Que dit le roi Charles dans sa lettre à Donald Trump ?
Que dit le roi Charles dans sa lettre à Donald Trump ?

La rencontre entre Donald Trump et le Premier ministre britannique Keir Starmer à Washington jeudi a abouti à une invitation « sans précédent » du président américain de la part du roi Charles III de Grande-Bretagne.

Mais qu’y avait-il réellement dans la lettre que Starmer a remise ?

En présentant la lettre du monarque britannique à Trump dans le Bureau ovale, Starmer a dit qu’elle contenait une invitation pour une « deuxième visite d’État sans précédent ». « C’est vraiment spécial. Cela ne s’est jamais produit auparavant. Sans précédent », a déclaré Starmer en posant une main sur l’épaule de Trump.

« Je pense que cela symbolise vraiment la force de la relation entre nous », a-t-il poursuivi, ajoutant : « Je pense que la dernière visite d’État a été un grand succès. Sa Majesté le Roi veut rendre celle-ci encore meilleure. Donc, c’est – c’est vraiment historique. »

En prenant et en ouvrant la lettre, Trump a décrit le Roi comme « un grand, grand gentleman » et a commenté sa « belle » signature. « C’est un homme magnifique. Un homme merveilleux », a déclaré le président, ajoutant : « Je l’ai bien connu, en fait. »

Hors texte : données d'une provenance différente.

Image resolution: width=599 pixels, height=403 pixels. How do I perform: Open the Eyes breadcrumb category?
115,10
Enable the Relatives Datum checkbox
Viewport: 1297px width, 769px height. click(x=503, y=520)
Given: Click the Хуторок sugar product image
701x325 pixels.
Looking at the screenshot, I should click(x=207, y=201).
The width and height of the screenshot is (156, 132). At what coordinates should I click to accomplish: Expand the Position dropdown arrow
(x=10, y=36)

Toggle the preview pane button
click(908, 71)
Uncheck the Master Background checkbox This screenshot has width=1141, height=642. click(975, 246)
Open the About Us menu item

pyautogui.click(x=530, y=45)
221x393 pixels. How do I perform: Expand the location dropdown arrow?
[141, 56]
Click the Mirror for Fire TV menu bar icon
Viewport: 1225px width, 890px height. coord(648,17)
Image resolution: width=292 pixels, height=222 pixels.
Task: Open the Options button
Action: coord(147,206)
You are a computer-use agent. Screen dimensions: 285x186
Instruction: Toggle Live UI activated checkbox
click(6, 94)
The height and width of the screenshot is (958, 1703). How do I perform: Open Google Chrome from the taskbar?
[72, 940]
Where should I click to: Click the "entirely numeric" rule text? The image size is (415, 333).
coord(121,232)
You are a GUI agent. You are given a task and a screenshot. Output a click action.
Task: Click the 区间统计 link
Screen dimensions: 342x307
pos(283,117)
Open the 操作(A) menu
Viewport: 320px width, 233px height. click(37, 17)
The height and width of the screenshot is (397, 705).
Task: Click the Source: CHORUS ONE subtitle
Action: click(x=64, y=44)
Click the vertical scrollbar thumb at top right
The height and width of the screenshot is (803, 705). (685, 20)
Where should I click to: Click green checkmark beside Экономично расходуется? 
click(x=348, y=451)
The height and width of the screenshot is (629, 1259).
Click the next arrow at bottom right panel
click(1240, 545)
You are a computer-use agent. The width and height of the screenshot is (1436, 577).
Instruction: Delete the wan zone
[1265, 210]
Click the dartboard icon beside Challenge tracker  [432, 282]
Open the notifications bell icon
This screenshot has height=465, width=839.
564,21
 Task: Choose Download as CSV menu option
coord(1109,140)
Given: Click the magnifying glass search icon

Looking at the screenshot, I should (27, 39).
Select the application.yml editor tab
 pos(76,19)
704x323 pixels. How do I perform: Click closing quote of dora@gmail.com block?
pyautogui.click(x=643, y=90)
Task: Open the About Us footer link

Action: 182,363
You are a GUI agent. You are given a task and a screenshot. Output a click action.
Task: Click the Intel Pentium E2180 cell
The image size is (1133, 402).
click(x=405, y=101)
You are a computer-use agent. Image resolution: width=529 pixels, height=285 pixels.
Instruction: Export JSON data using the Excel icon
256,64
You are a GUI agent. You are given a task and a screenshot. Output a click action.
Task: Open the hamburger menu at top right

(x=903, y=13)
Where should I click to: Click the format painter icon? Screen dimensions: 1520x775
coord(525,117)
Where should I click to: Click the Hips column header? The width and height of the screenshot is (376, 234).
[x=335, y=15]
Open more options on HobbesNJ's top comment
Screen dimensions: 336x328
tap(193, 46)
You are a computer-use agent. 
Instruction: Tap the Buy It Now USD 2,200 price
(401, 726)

Le contenu de la lettre que Trump a montré aux journalistes montre que le roi souhaite renforcer la relation personnelle qu’il entretient avec le président.

Dans le premier paragraphe, Charles semble évoquer « l’étendue des défis à travers le monde » et « le rôle vital » que leurs deux pays doivent jouer dans « la promotion » des valeurs qui « sont si importantes pour nous tous. »

Il commence le deuxième paragraphe en se souvenant des précédentes visites de Trump au Royaume-Uni lors de son premier mandat en tant que président, et lui propose avec réflexion des options pour la prochaine rencontre, de manière à être la plus pratique pour le président.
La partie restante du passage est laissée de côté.